One police officer was rushed away from the scene of the clashes with a head wound, according to an AFP reporter.
Demonstrators rejected a police demand to leave the area around Yingluck's offices within one hour, a day after they poured buckets of cement onto a sandbag wall in front of a gate to the compound.
"The government cannot work here anymore," said a spokesman for the anti-government movement, Akanat Promphan.
"The arrests don't affect us. The will of the people is still strong. The government is trapped. It has no way forward."
About 100 opposition demonstrators were arrested at a different rally site at an energy ministry complex in the capital on charges of violating a state of emergency, National Security Council chief Paradorn Pattanatabut told AFP.
The protesters are demanding Yingluck resign and hand power to a temporary, unelected government that would carry out reforms to tackle corruption and alleged misuse of public funds before new elections are held.
Thailand has been periodically rocked by mass demonstrations staged by rival protest groups since a controversial military coup in 2006 that ousted then-premier Thaksin Shinawatra -- Yingluck's brother.
Eleven people have died and hundreds of others have been injured in political violence linked to the latest round of rallies, which have been targeted by a series of grenade attacks and drive-by shootings by unidentified perpetrators.
Demonstrators have blocked major intersections in a self-styled "shutdown" of the capital, although attendance has dropped sharply compared with December and January when at the peak tens, or even hundreds, of thousands of people took to the streets.
So far the authorities have not announced any plan to clear those road junctions in the retail and commercial centre.
Yingluck's government held a general election on February 2 in an attempt to defuse tensions, but the opposition boycotted the vote, saying it would not end the kingdom's long-running political crisis.
Demonstrators prevented 10,000 polling stations from opening in the election, affecting several million people.
Yingluck's opponents say she is a puppet for her brother Thaksin, a billionaire tycoon-turned-politician who fled overseas in 2008 to avoid jail for a corruption conviction.
Pro-Thaksin parties have triumphed at the ballot box for more than a decade, helped by strong support in the northern half of the kingdom.
But many southerners and Bangkok residents accuse Thaksin and his sister of using taxpayers' money to buy the support of rural voters through populist policies such as a controversial rice farm subsidy scheme.
Thaksin is also hated by many in the kingdom's royalist establishment who see him as a threat to the monarchy, at a time of anxiety over the health of 86-year-old King Bhumibol Adulyadej.

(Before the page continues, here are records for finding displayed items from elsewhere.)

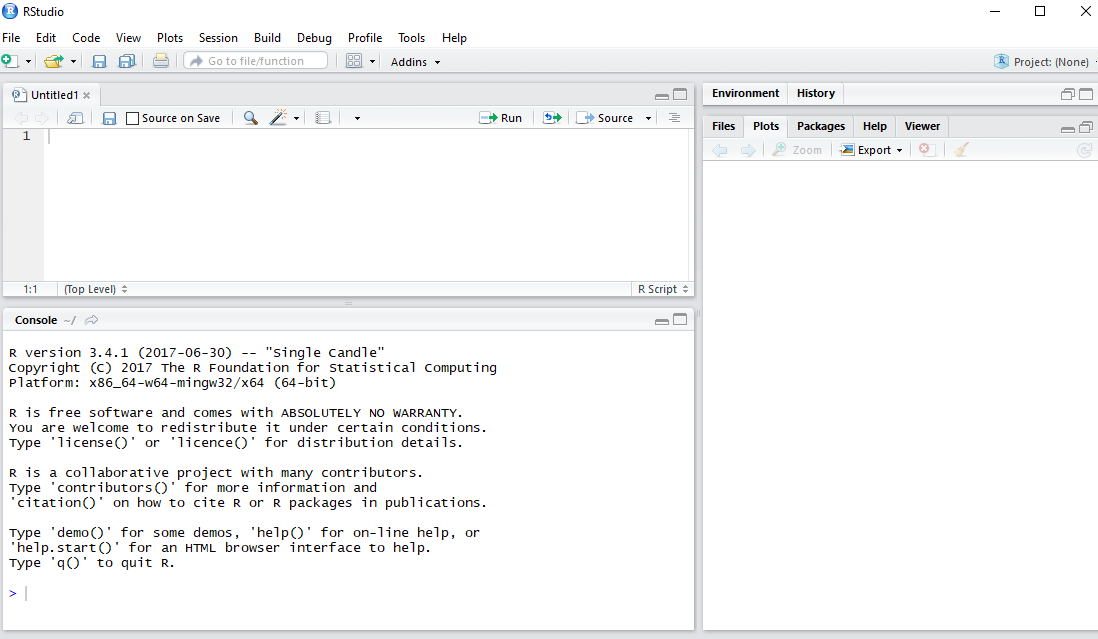Click the save current document icon
1098x639 pixels.
tap(110, 118)
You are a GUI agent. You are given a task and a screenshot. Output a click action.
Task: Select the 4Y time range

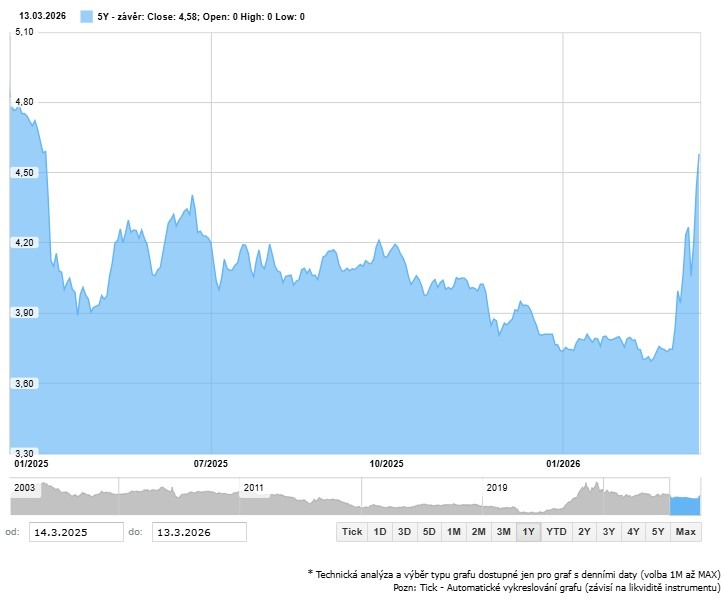(x=633, y=532)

Some observers say that behind the street protests, a clash is unfolding over who will be running the country when the revered but ailing monarch's more than six-decade reign comes to an end.
The deployment of security forces has revived memories of a military crackdown on mass pro-Thaksin "Red Shirt" rallies in 2010 under the previous government that left dozens dead.
Yingluck's government has so far been reluctant to use force to disperse the latest protests while the military -- traditionally a staunch backer of the anti-Thaksin establishment -- has said that it does not want to be drawn into the standoff.
At the same time the army chief has refused to rule out another coup, while the United States has urged the military not to seize power again.